[Recorded data]
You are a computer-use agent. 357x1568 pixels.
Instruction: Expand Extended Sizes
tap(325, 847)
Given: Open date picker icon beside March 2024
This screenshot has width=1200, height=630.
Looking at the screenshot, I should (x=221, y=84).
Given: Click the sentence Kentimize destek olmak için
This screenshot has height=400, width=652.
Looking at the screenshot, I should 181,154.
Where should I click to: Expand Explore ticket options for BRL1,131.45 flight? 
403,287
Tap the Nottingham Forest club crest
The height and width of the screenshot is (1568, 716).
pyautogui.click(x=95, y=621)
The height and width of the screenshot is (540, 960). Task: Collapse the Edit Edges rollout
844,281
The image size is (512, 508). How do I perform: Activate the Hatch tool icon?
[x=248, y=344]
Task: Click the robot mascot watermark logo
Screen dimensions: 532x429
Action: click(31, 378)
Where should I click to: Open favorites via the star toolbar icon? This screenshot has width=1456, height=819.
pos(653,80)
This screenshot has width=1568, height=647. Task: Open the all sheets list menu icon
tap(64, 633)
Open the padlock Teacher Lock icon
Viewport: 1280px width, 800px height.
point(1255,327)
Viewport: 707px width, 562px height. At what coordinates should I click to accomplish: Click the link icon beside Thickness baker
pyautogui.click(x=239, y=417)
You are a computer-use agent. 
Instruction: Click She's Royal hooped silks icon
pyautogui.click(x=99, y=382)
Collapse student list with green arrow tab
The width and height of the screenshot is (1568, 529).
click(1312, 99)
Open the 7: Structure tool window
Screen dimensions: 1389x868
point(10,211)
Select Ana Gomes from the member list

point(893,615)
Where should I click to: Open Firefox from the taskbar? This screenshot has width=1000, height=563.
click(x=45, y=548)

» **Work order**
Restate each entry word for word.

» **Response area**
You are a computer-use agent. 357x1568 pixels.
Instruction: Expand Extended Sizes
tap(325, 847)
Given: Open date picker icon beside March 2024
This screenshot has width=1200, height=630.
Looking at the screenshot, I should (x=221, y=84).
Given: Click the sentence Kentimize destek olmak için
This screenshot has height=400, width=652.
Looking at the screenshot, I should 181,154.
Where should I click to: Expand Explore ticket options for BRL1,131.45 flight? 
403,287
Tap the Nottingham Forest club crest
The height and width of the screenshot is (1568, 716).
pyautogui.click(x=95, y=621)
The height and width of the screenshot is (540, 960). Task: Collapse the Edit Edges rollout
844,281
The image size is (512, 508). How do I perform: Activate the Hatch tool icon?
[x=248, y=344]
Task: Click the robot mascot watermark logo
Screen dimensions: 532x429
Action: click(31, 378)
Where should I click to: Open favorites via the star toolbar icon? This screenshot has width=1456, height=819.
pos(653,80)
This screenshot has width=1568, height=647. Task: Open the all sheets list menu icon
tap(64, 633)
Open the padlock Teacher Lock icon
Viewport: 1280px width, 800px height.
point(1255,327)
Viewport: 707px width, 562px height. At what coordinates should I click to accomplish: Click the link icon beside Thickness baker
pyautogui.click(x=239, y=417)
You are a computer-use agent. 
Instruction: Click She's Royal hooped silks icon
pyautogui.click(x=99, y=382)
Collapse student list with green arrow tab
The width and height of the screenshot is (1568, 529).
click(1312, 99)
Open the 7: Structure tool window
Screen dimensions: 1389x868
point(10,211)
Select Ana Gomes from the member list

point(893,615)
Where should I click to: Open Firefox from the taskbar? This screenshot has width=1000, height=563.
click(x=45, y=548)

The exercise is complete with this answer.